Falsani correctly brings up John 14:6 (and how many journalists would know such a verse, much less ask a question based on it?) in which Jesus says of Himself, “I am the way and the truth and the life. No one comes to the Father except through me.” That sounds pretty exclusive, but Obama says it depends on how this verse is heard. According to Falsani, Obama thinks that “all people of faith — Christians, Jews, Muslims, animists, everyone — know the same God.” (her words)
If that is so, Jesus wasted his time coming to Earth and he certainly did not have to suffer the pain of rejection and crucifixion if there are ways to God other than through Himself.
Here’s Obama telling Falsani, “The difficult thing about any religion, including Christianity, is that at some level there is a call to evangelize and proselytize. There’s the belief, certainly in some quarters, that if people haven’t embraced Jesus Christ as their personal savior, they’re going to hell.” Falsani adds, “Obama doesn’t believe he, or anyone else, will go to hell. But he’s not sure he’ll be going to heaven, either.”

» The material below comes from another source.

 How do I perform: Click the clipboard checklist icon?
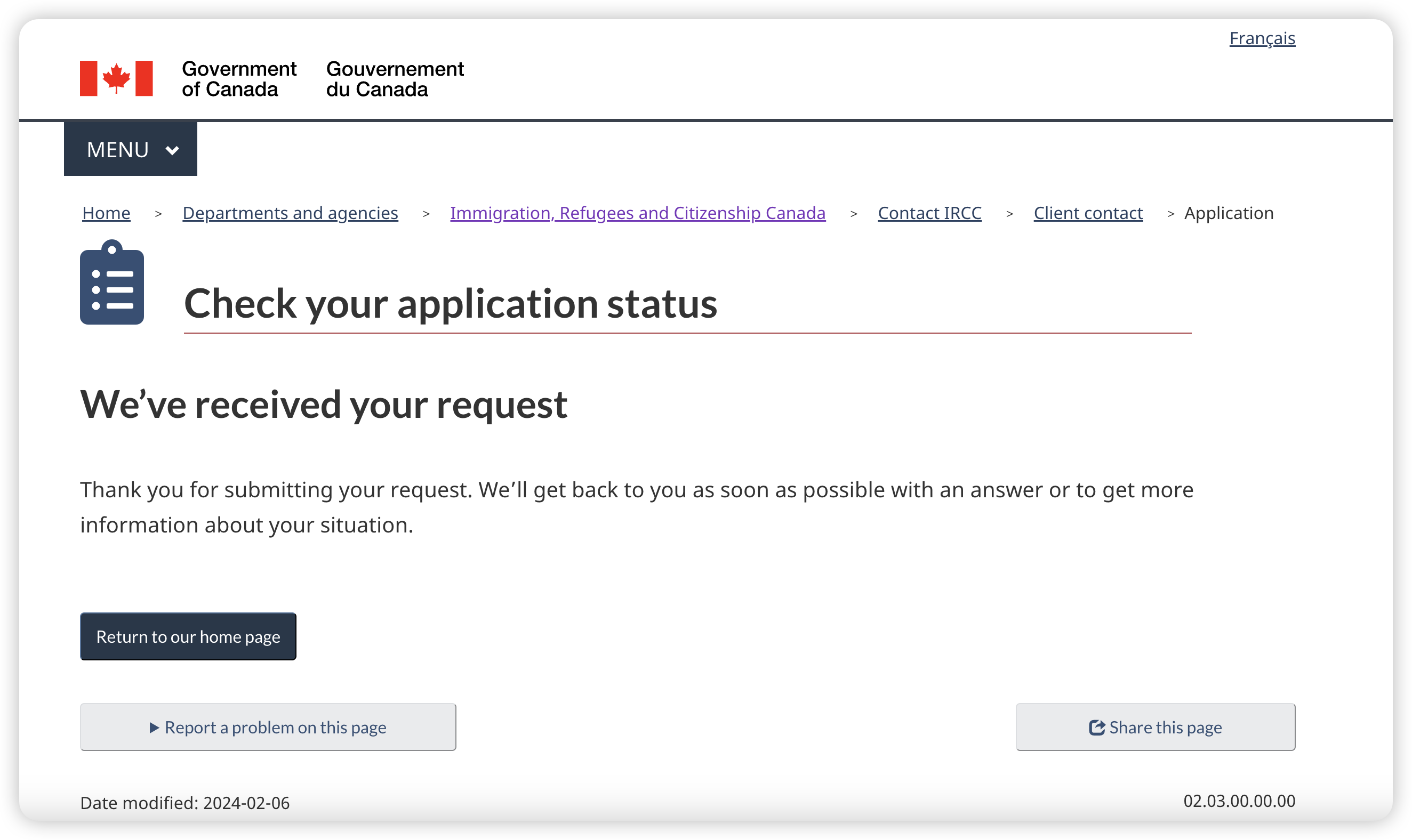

Here’s Obama again: “I don’t presume to have knowledge of what happens after I die. When I tuck in my daughters at night and I feel like I’ve been a good father to them, and I see that I am transferring values that I got from my mother and that they’re kind people and that they’re honest people, and they’re curious people, that’s a little piece of heaven.”
Any first-year seminary student could deconstruct such “works salvation” and wishful thinking. Obama either hasn’t read the Bible, or if he has, doesn’t believe it if he embraces such thin theological gruel.
Obama can call himself anything he likes, but there is a clear requirement for one to qualify as a Christian and Obama doesn’t meet that requirement. One cannot deny central tenets of the Christian faith, including the deity and uniqueness of Christ as the sole mediator between God and Man and be a Christian. Such people do have a label applied to them in Scripture. They are called a “false prophet.”
I hope some national journalist or commentator with knowledge of such things asks Obama about this and doesn’t let him get away with re-writing Scripture to suit his political ends.